**TASK DIRECTIONS**: In the entries below, find the line with "Screen dimensions: 723x1568" and the line with "Tap the bold 'black beans' ingredient"; give again those lines and every line between them, exactly.

--- DATA EXTRACTS ---

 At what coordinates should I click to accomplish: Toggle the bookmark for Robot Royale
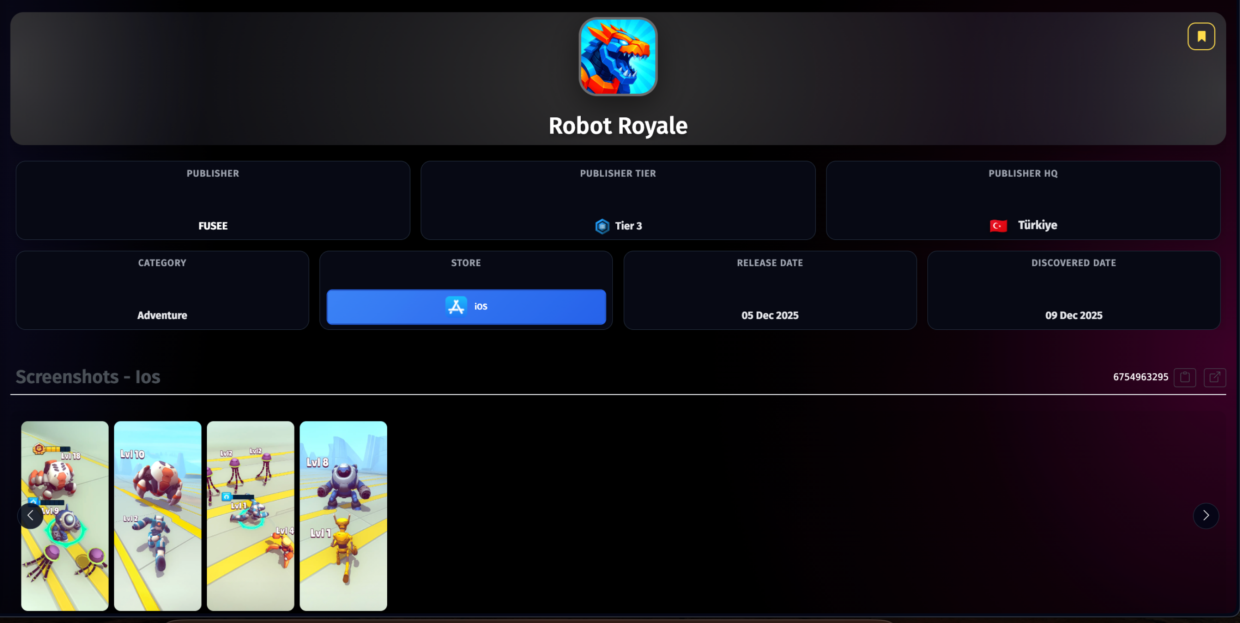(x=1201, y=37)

---
--- DATA EXTRACTS ---

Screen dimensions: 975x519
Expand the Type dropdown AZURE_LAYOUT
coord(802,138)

---
--- DATA EXTRACTS ---

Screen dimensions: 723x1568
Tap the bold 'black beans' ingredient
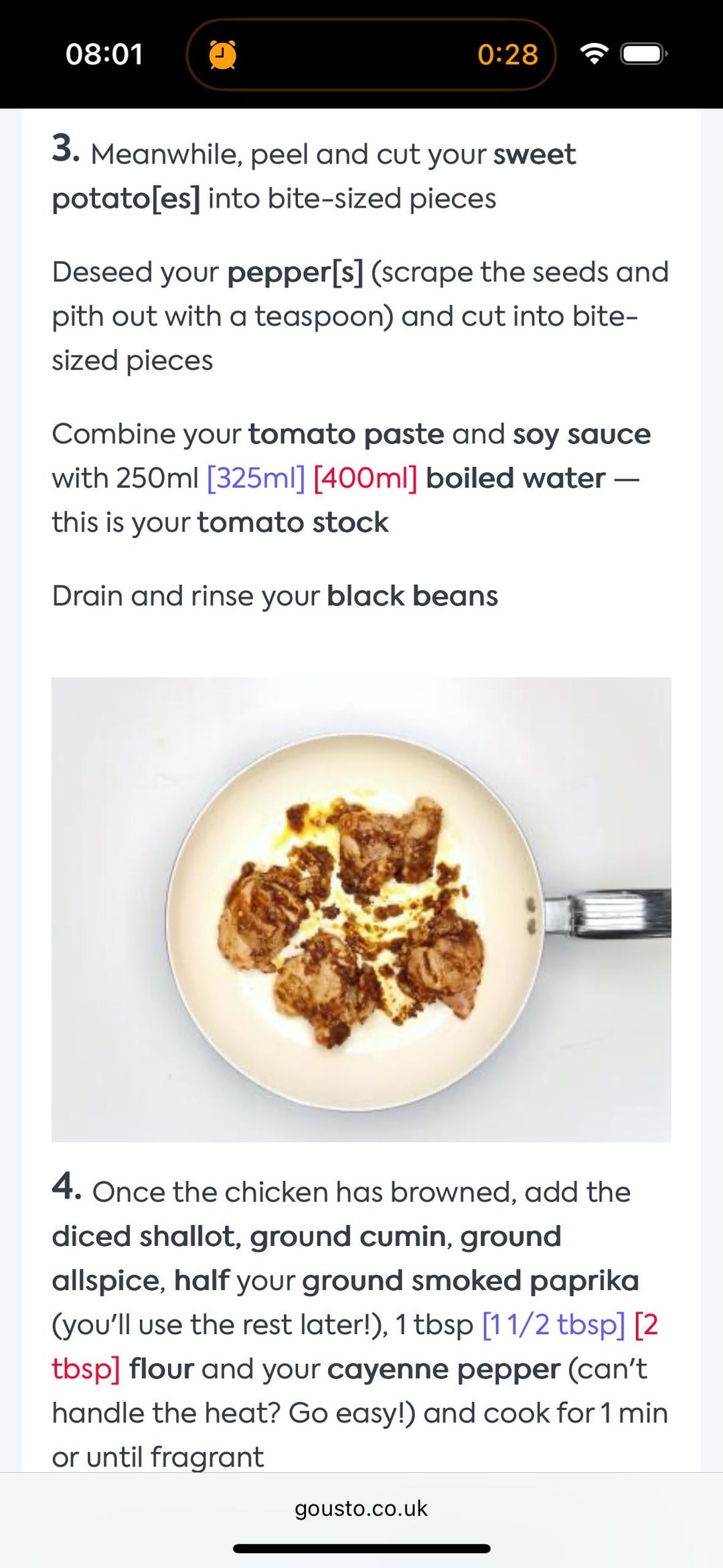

---

**RESULT OF THIS TASK**:
Screen dimensions: 723x1568
Tap the bold 'black beans' ingredient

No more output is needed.